By Tom Corwin, Augusta Chronicle, November 22, 2007

Caring for babies suffering from cerebral palsy or those who suffer a stroke may soon follow a protocol similar to what Dr. Tadashi Masuda and Dr. Mina Maki are performing today. They are preparing for a transplant, the first step: placing two syringes inside an ice packed plastic foam box.

Protocols that could be followed in any clinic in the country are being developed by Cesar Borlongan and his team inside the laboratory at the Augusta Department of Veterans Affairs Medical Centers. While establishing a systematic method, they hope to also prove that adult bone marrow-derived stem cells are effective in helping repair the brain damage.

This particular stem cell therapy is being studied in animal models by Dr. Borlongan, also an associate professor at the Medical College of Georgia, and Dr. David Hess, MCG chairman of neurology. The research is being facilitated by a $4.2 million dollar grant which will span five years. The same therapy will be studied for use in babies who, due to lack of blood or lack of oxygen around the time of birth, suffer brain damage. 10 percent of the cases of cerebral palsy can be attributed to this this circumstance. This second study will funded by an additional $1.8 million dollar grant spanning three years, and the research will be carried out with James Carroll, chief of pediatric neurology at MCG.

The research on cerebral palsy may be approved for human trials sooner since the procedure has already been proven to be relatively safe and there is a lack of existing therapies for the condition as well.

"I would hope we would get a start on this in a year," Dr. Carroll said.

The researchers were looking for methods that could be duplicated easily, such as shipping the cells in a liquid nitrogen container to thawing them and loading them into syringes for injection into an IV. Just as if they were trying to get the FDA to approve a new drug, the approach for the stroke model has been standardized said Dr. Borlongan.

"This is the same way we're going to do it in the clinic," he said. "Once the cells arrive in the clinic, all the clinicians will do is thaw the cells and then inject them into the patient."

Dr. Borlongan said that they now believe the benefit to stroke victims might be from growth factors secreted by the cells as opposed to the former theory that the benefit was derived from the replacement of damaged cells.

"Once they release these beneficial substances, they help rescue the dying cells from the host tissue," he said. "And they also increase the production of new cells."

Dr. Carroll said that neonatal patients could also benefit from the treatment.
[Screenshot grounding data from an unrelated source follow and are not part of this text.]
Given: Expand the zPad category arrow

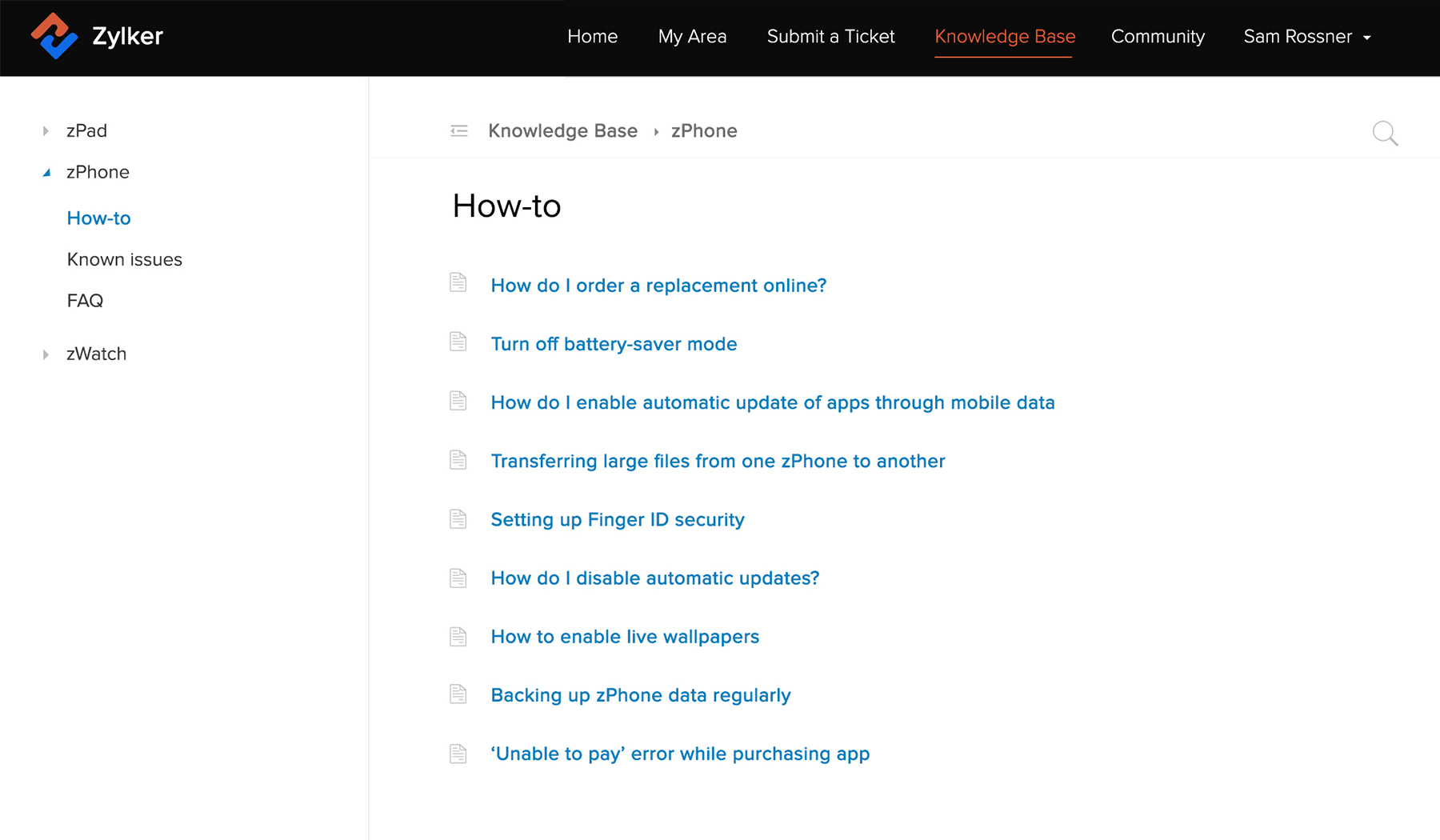Looking at the screenshot, I should click(x=46, y=131).
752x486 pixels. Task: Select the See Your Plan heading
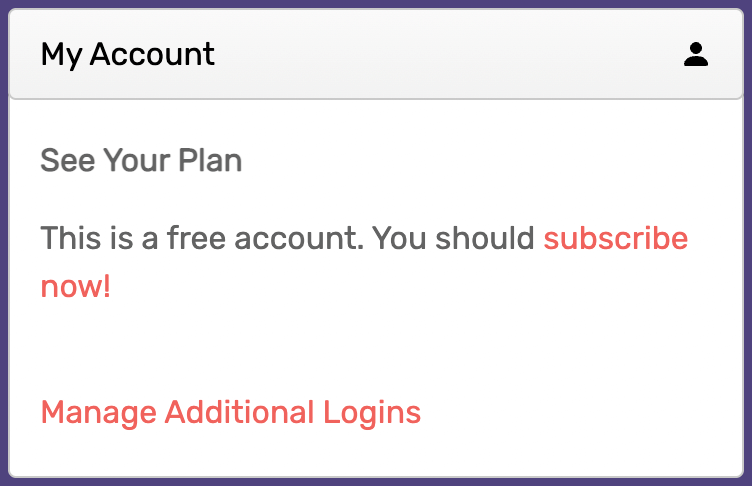[141, 160]
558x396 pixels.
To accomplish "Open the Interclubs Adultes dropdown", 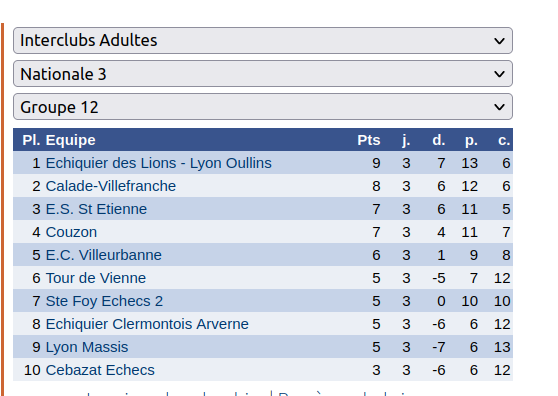I will (x=263, y=41).
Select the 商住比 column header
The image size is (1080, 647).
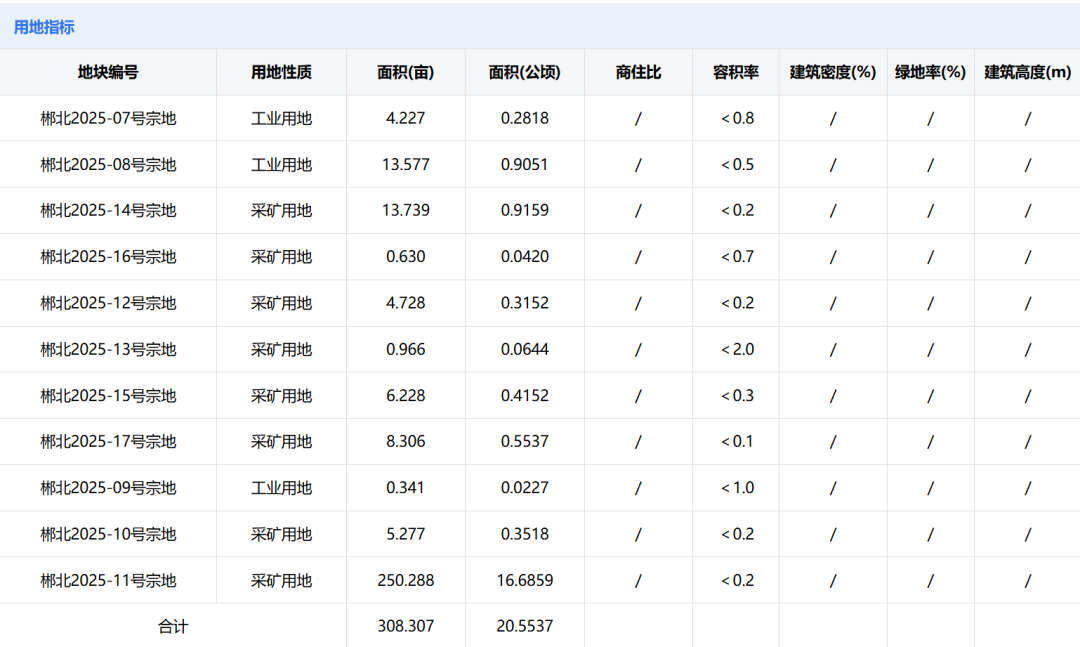coord(638,72)
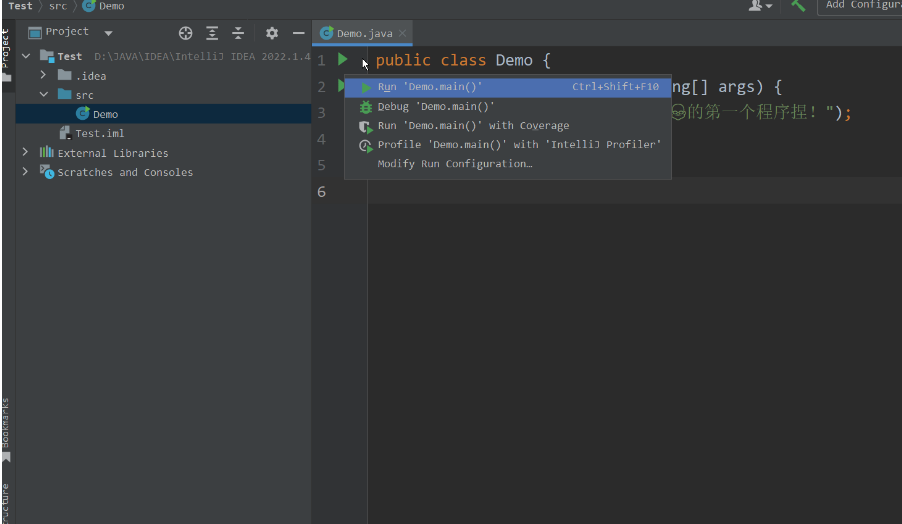This screenshot has width=902, height=524.
Task: Click Modify Run Configuration
Action: point(455,164)
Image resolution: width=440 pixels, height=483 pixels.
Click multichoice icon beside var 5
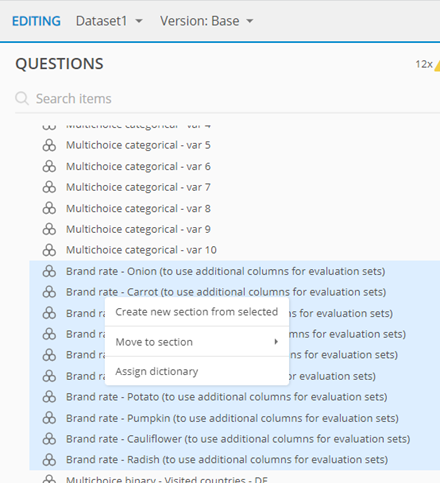click(49, 145)
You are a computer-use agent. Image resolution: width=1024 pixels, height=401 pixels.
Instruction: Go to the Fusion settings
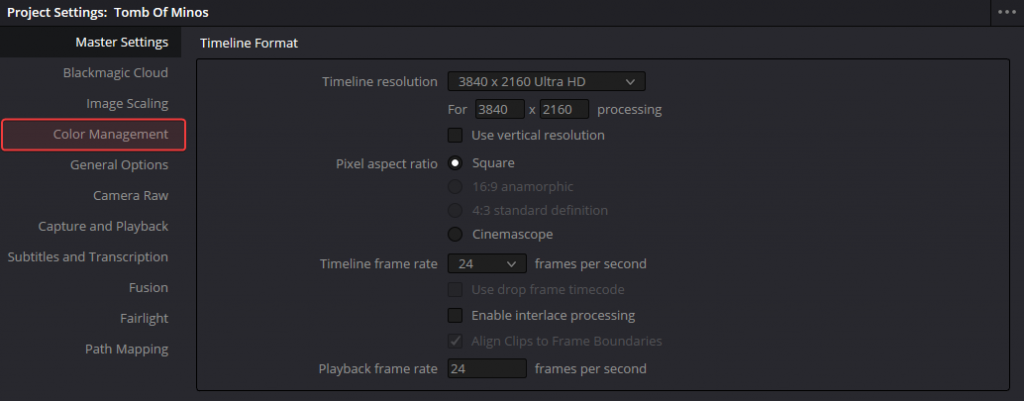(x=146, y=288)
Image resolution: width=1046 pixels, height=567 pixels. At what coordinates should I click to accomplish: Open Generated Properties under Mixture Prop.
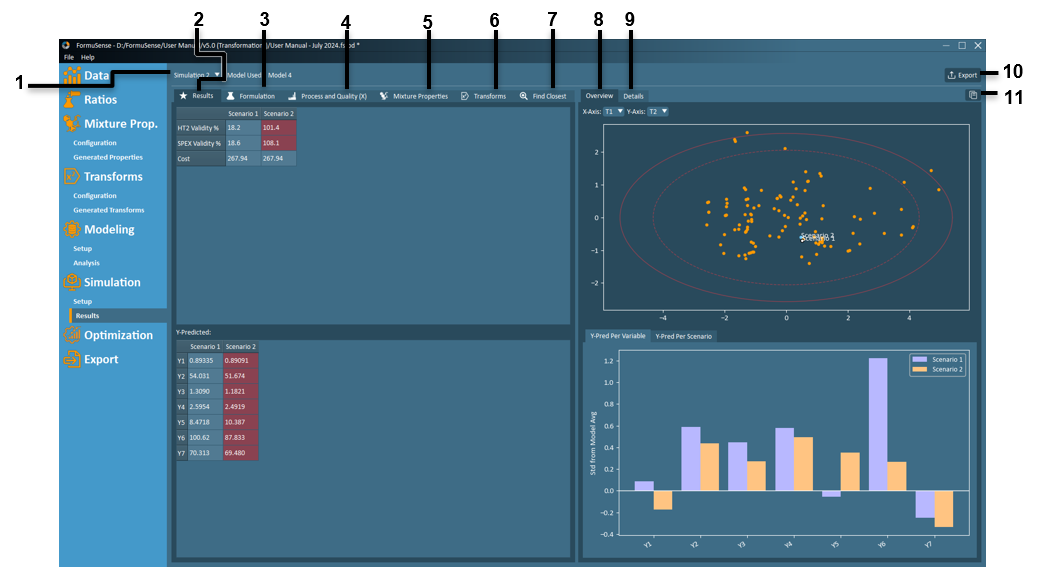108,157
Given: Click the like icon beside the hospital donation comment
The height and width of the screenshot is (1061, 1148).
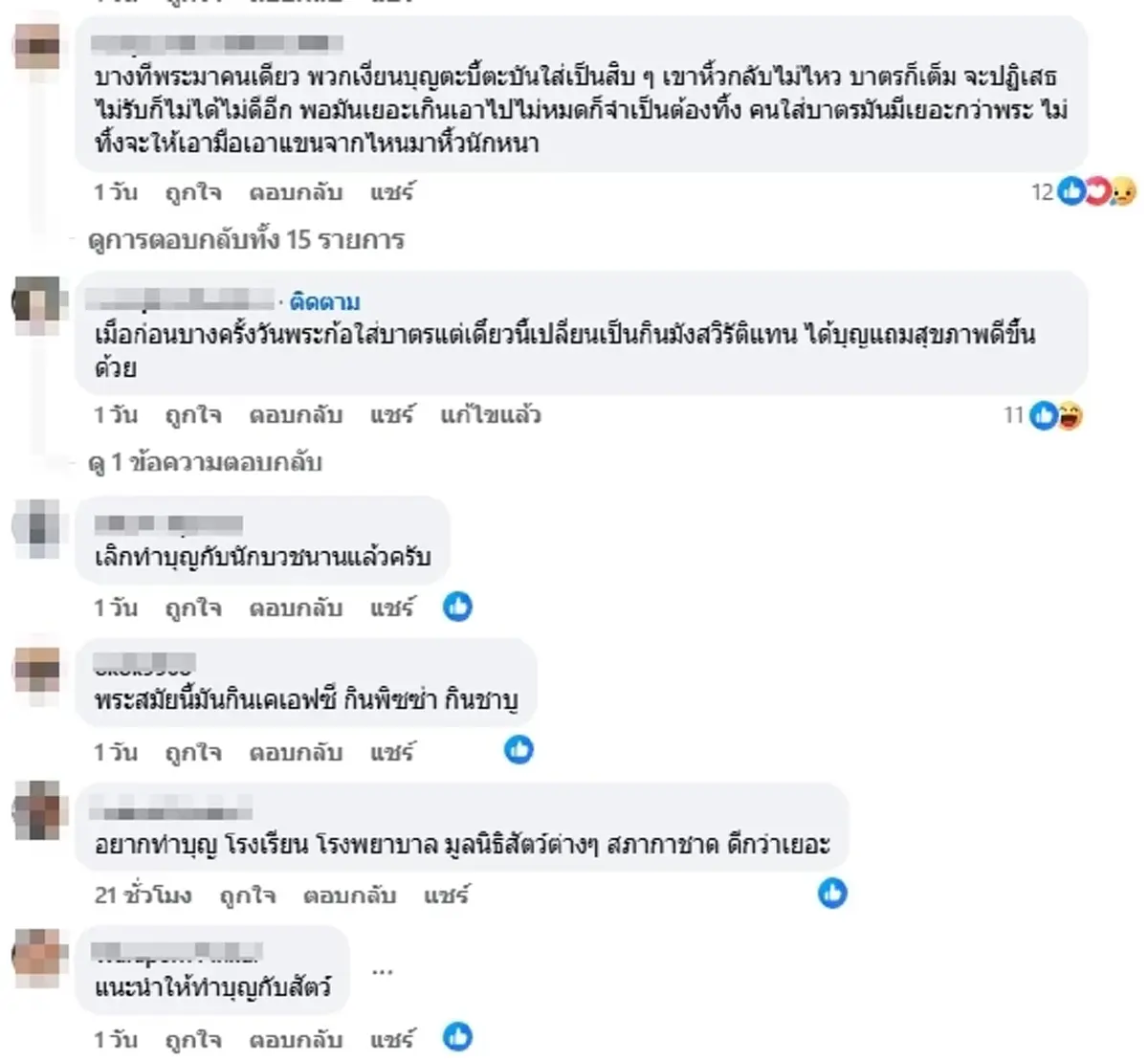Looking at the screenshot, I should 831,895.
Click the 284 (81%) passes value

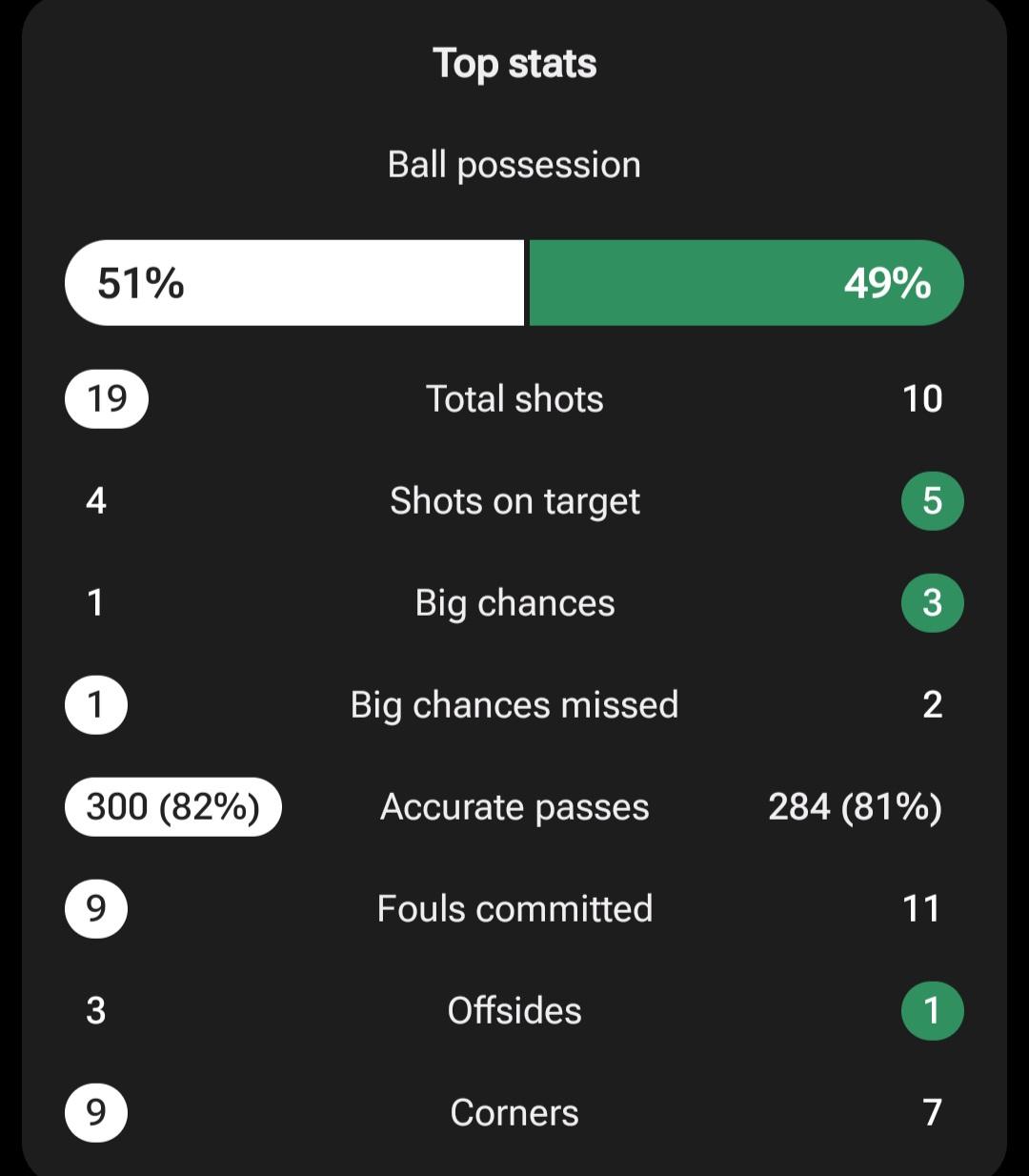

"We think it may have some additive effect in terms of new brain cells, but the main effect has to do with assisting with brain repair," he said.

Many stroke patients arrive at the hospital too late to meet the deadline of a three-hour window in which a clot-busting drug must be given. The possibility of creating a treatment that could provide benefits past this point of no return has sparked the interest of many. Even days after stroke, observations from animal models showed that the treatment made a difference according to MCG researchers.

"What we have seen with the stem cells, even after seven days post-stroke, you can get functional benefit," Dr. Borlongan said. "But because most stroke patients are discharged after a few days, they chose a two-day time frame to deliver the stem cells. And because these are adults cells, and not the embryonic stem cells that have generated much controversy, they can sidestep some of those ethical concerns," Dr. Borlongan said.

Dr. Borlongan said that prior to using human cells, rodent cells will be the focus in order to prove safety and effectiveness. Human trials could follow in the fifth year, when the team plans to apply to the Food and Drug Administration.

"Hopefully, after the five-year project, we'll have something to give to the patient," he said.